To do >> Please pick up the review of the second season of The Leftovers below and keep writing it from its last sentence.

Page text >>
....
Everything that Remains

Everything that Remains

Season one of The Leftovers was highly regarded here at The Reflective. With the end of the trilogy upon us, it’s a good chance to look back at the second season and recall if it’s worthy of a proper, definitive conclusion.

A fear going into the follow-up season is whether or not the script writers will do the original work justice. The source material of Tom Perrotta’s novel had been exhausted in the first series. It meant those that turned their back on Lost were prepared for Damon Lindelof to undo all the solid foundation the world of Mapleton had been built upon.

They needn’t have worried (or abandoned Lost, actually), for a number of reasons. Lindelof understood the concept and his co-writers added to the mystique each episode, rather than detract from the core essence of the novel; Perrotta himself even penned a few scripts.

Also, the story is one that is moving relentlessly forward. After the Guilty Remnant has been beaten and burnt out of town, there was little need to labour that part of the story. Other shows may have rehashed the first series, spending another ten weeks exploring the after effects in the same bubble.

That isn’t how life works and The Leftovers is an examination of this in its most complex form: the human condition.
....
Given data >>
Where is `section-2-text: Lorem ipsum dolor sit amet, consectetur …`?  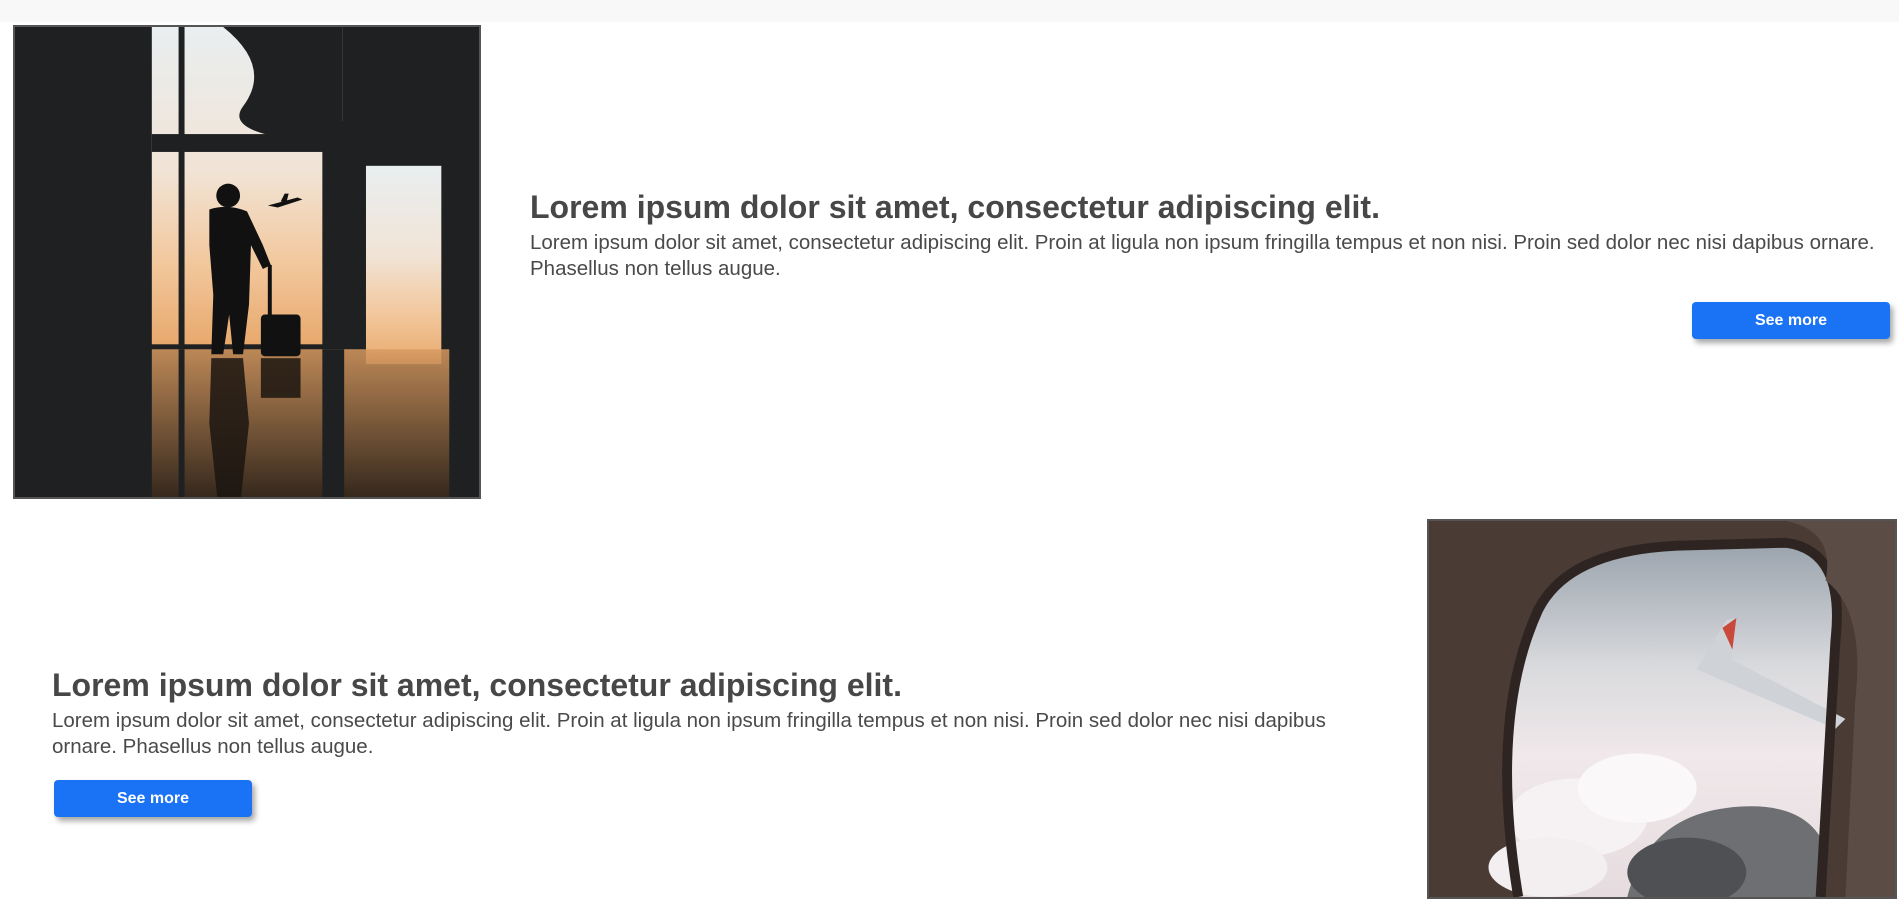 section-2-text: Lorem ipsum dolor sit amet, consectetur … is located at coordinates (717, 711).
....
Response for this exercise >>
Instead they introduce a new fictional town: Jarden, Texas aka Miracle. The moniker exists because this is a unique place, not one single person vanished in the Departure. So, it is seen as a safe haven should a second incident ever occur. A pure place where people can be saved. But wherever there’s people, there’s sin and corruption.

Symbolism and metaphor are interwoven into the events. This is evident from the first scene, where a pregnant primitive woman is seen to avoid death from rockfall, enters labour, but ultimately dies defending the life of her child from a snake. The infant is rescued by a passing female at a watering hole.

That riverbed happens to be the same one in present day Jarden, and we’re away. The events and interpretations begin from that initial element.

The Leftovers e02s01

The story requires viewers to jump around and become reacquainted with the main players from the previous season. Kevin Garvey and Nora relocate to Jarden to escape memories. Carrie Coon’s character is especially hounded as her house is a favourite spot for investigators. After all, the dining room table did take three people all at once.

The scientists have already formed a theory behind what the rapture moment was but this is complicated by the sway toward something spiritual. Which is why Nora chooses Jarden. Not for the religious connotations, but because her brother, Christopher Eccleston’s Matt Jamison, is doing church work for its congregation.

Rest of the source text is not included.